───── DATA SUPPLIED

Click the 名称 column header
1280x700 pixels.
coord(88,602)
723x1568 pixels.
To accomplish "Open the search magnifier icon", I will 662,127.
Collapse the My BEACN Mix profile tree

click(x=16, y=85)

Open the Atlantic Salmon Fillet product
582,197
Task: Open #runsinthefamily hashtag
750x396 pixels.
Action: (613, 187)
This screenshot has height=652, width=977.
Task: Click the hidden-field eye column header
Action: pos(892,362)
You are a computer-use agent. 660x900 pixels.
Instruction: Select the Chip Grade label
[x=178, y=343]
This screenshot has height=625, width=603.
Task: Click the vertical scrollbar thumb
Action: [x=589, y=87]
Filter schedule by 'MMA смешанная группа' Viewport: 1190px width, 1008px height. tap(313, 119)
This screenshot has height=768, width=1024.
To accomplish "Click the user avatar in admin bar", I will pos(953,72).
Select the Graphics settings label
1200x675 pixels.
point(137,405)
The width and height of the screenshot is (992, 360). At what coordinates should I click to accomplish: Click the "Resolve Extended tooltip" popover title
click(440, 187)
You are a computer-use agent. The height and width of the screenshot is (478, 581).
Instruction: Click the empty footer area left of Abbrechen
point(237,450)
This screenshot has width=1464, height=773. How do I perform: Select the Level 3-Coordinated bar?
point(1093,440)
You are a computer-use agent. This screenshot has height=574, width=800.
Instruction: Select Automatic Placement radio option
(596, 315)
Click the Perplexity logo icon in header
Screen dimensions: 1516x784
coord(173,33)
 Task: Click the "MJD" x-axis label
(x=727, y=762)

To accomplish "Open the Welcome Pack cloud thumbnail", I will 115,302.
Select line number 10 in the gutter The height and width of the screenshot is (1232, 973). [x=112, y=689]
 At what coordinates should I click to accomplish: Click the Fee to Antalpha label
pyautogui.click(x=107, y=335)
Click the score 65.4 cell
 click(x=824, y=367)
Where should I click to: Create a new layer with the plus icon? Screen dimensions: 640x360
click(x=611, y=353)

──────────

--- WHAT IS EXPECTED ---
In the data above, how many lines hold the word "agent"? Give only the number.

--- REPLY TO THE EXERCISE ---
3